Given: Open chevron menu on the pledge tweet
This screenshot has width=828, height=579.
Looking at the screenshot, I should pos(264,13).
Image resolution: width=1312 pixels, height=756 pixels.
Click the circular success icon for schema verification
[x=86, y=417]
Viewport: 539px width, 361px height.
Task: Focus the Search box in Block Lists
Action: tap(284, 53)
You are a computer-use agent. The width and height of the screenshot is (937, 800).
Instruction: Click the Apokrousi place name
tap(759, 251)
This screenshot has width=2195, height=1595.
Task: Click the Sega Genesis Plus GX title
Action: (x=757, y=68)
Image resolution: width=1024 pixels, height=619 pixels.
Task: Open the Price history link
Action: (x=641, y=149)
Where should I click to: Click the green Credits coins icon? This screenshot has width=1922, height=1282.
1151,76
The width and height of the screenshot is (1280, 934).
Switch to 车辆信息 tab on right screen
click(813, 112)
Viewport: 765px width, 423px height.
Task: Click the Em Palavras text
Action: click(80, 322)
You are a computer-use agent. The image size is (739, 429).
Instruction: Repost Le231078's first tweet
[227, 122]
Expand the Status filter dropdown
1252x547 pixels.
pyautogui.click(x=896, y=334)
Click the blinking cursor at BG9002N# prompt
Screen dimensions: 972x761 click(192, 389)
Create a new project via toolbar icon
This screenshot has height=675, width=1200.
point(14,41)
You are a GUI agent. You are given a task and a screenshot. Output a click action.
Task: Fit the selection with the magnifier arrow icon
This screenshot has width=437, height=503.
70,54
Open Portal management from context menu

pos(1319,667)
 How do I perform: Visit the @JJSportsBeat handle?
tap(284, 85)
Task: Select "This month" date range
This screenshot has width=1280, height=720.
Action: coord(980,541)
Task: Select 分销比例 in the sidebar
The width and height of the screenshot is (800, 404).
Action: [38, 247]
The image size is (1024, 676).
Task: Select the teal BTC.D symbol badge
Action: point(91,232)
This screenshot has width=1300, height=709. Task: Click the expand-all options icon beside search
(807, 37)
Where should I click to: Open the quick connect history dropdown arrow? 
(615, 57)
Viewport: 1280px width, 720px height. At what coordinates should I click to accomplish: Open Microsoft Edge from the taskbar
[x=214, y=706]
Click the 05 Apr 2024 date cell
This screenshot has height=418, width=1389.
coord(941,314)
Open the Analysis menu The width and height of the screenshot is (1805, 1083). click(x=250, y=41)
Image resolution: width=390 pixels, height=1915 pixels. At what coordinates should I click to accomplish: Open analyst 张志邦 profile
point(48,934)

*ASSIGNED TASK:* Nothing but the lines from the one with "This screenshot has width=1300, height=709." through the last line of the records above should be retyped, and those word for word.

*WRITTEN ANSWER:*
This screenshot has width=1300, height=709. Task: Click the expand-all options icon beside search
(807, 37)
Where should I click to: Open the quick connect history dropdown arrow? 
(615, 57)
Viewport: 1280px width, 720px height. At what coordinates should I click to accomplish: Open Microsoft Edge from the taskbar
[x=214, y=706]
Click the 05 Apr 2024 date cell
This screenshot has height=418, width=1389.
coord(941,314)
Open the Analysis menu The width and height of the screenshot is (1805, 1083). click(x=250, y=41)
Image resolution: width=390 pixels, height=1915 pixels. At what coordinates should I click to accomplish: Open analyst 张志邦 profile
point(48,934)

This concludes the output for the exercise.